This leg's Detour was a choice between Master Chef or Kung Fu Master. In Master Chef, teams had to go to Bo Innovation, where they would find MasterChef Canada judge Alvin Leung, who would hand them a shopping list of 10 items. Teams then had to go to Wan Chai Wet Market and purchase all 10 items and head back. Once Alvin Leung confirmed that teams bought the correct items, he would hand them their next clue. In Kung Fu Master, teams had to suit up in a traditional martial arts uniform and then perform a difficult kung fu routine to the satisfaction of kung fu master Lee to receive their next clue. Natalie & Meaghan used their Express Pass to bypass the Detour.

In this leg's Roadblock, one team member would be first greeted by a snake master, who would choose a serpent and show it to the team member. The master would take out the snake's gallbladder and then the team member had to drink a shot of the snake's bile. They would then have to consume a bowl of snake meat soup to receive their next clue.

Additional tasks
After teams got off the cable car, they had to sign up for a morning blessing. The next day, teams would be blessed by monks and then had to climb up 268 steps to the Tian Tan Buddha to get their next clue.
At the Statue of Bruce Lee, teams had to strike a series of poses, including the famous Bruce Lee pose, for a local film director to receive their next clue.

Leg 4 (Hong Kong → Macau)

Airdate: July 29, 2014
 Central and Western District (Hong Kong–Macau Ferry Terminal) to Freguesia da Sé, Macau (Outer Harbour Ferry Terminal)
Freguesia de São Lourenço (A-Ma Temple)
Freguesia da Sé (Macau Tower) 
Freguesia de São Lourenço (  – Almond Biscuit Store)
 Freguesia de Santo António (Ruins of Saint Paul's) or Freguesia da Sé (Senado Square)
Freguesia de São Francisco Xavier (Grand Lapa Macau)
Freguesia da Sé (Grand Lisboa)
Freguesia da Sé (Praça de Ferreira do Amaral) 
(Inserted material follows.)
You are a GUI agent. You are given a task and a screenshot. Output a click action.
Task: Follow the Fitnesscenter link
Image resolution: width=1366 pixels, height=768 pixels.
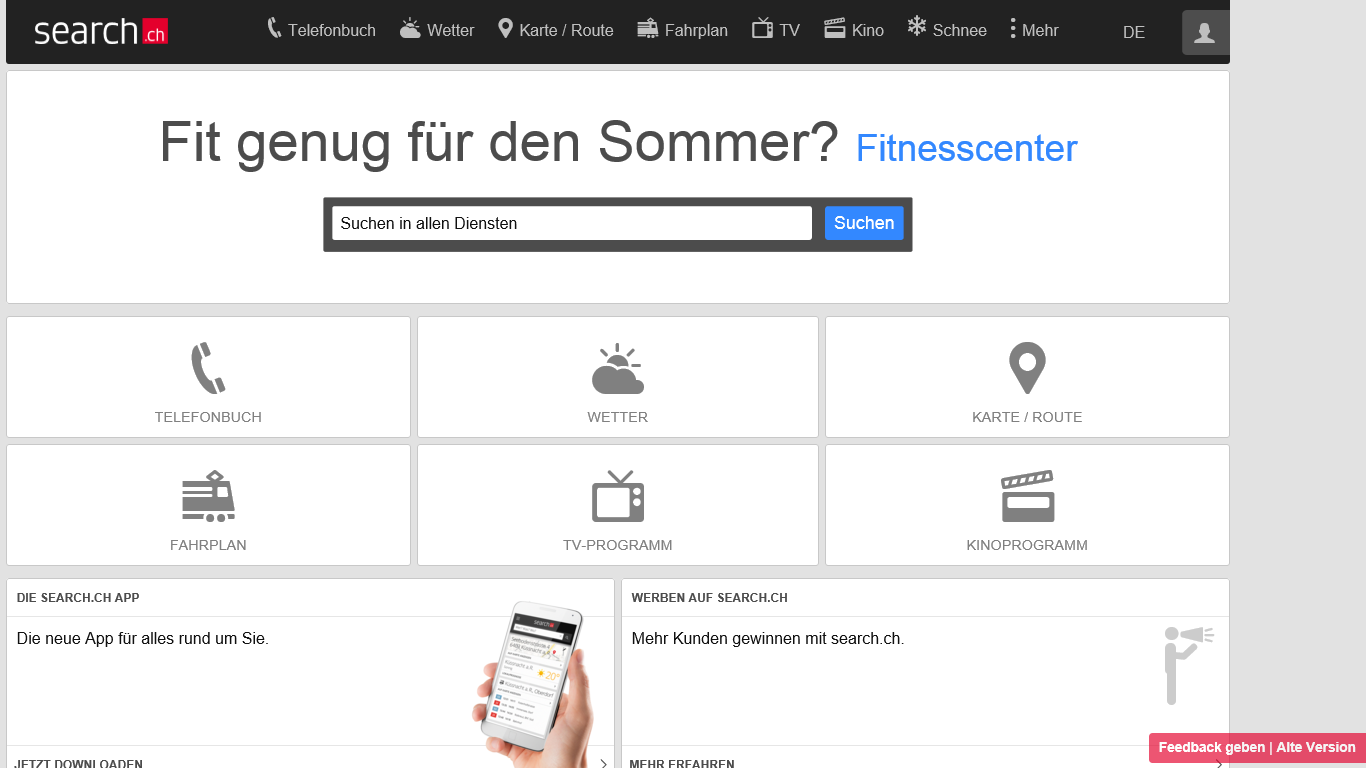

In this leg's Roadblock, one team member had to perform the world's highest bungee jump from a height of  atop the Macau Tower to receive their next clue after returning to the ground.

This leg's Detour was a choice between Stamp It or Stomp It. In Stamp It, teams had to make their way to the Ruins of St. Paul's, where they would pick up a scroll. They then had to search the streets around Senado Square for six shrines, each marked with one of six ancient Chinese symbols. At each station, they had to mark their scroll with a stamp in ink. Once teams returned to the Ruins of St Paul's with six stamps on their scroll, they would receive their next clue. In Stomp It, teams had to head to Senado Square, join a Macanese folk dance troupe, and learn and perform a complicated routine to receive their next clue.

Additional tasks
At the start of the leg, teams were instructed to travel to Hong Kong–Macau Ferry Terminal and sign up for one of two TurboJET ferries to Macau, each with room for four teams and departing thirty minutes apart starting at 4:00 p.m.
At the A-Ma Temple, teams had to perform an ancient ceremony meant to ward off evil spirits – lighting firecrackers – to receive their next clue.
At the Grand Lapa hotel's casino, teams had to correctly deal a game of Fan-Tan to receive their next clue.
At the Grand Lisboa, teams had to search through a series of underground passageways to find their next Pit Stop: Praça de Ferreira do Amaral.

Leg 5 (Macau → Yukon)

Airdate: August 5, 2014
Freguesia da Sé (Kun Iam Statue) (Pit Start)
 Freguesia da Sé (Outer Harbour Ferry Terminal) to Central and Western District, Hong Kong (Hong Kong-Macau Ferry Terminal) (Unaired)
 Chek Lap Kok (Hong Kong International Airport) to Whitehorse, Yukon, Canada (Erik Nielsen Whitehorse International Airport)
Whitehorse (Sky High Wilderness Ranch) (Overnight Rest) 
 Whitehorse (Sky High Ranch Office Building to Whitehorse Copper Trail)
Whitehorse (Grey Mountain – Biathlon Yukon Course) 
Whitehorse (Chadburn Lake Road – Red Trail) 
 Whitehorse (Miles Canyon) 

This leg's Detour was a choice between Make Your Bed or Ride a Sled. In Make Your Bed, teams had to grab two heavy backpacks and then head to a campsite, where they would find to find a locked chest and a key inside a block of ice in a cooler. Then, they had to empty their backpacks, properly build a tent, and set up a campfire to melt the block the ice to retrieve the key that teams could use to open the chest. Once a wilderness expert was satisfied with their setup, teams would receive their next clue. In Ride A Sled, teams first had to select a tag with the names of three dogs from a board at the ranch and then run  on a trail to Fish Lake. There, they had to search through a number of dog harnesses for the ones that match the three dogs they selected. Once they found the harnesses, teams had to correctly put them on the dogs and attach the dogs to the sled. Each team member then had to complete three laps around the frozen lake to receive their next clue.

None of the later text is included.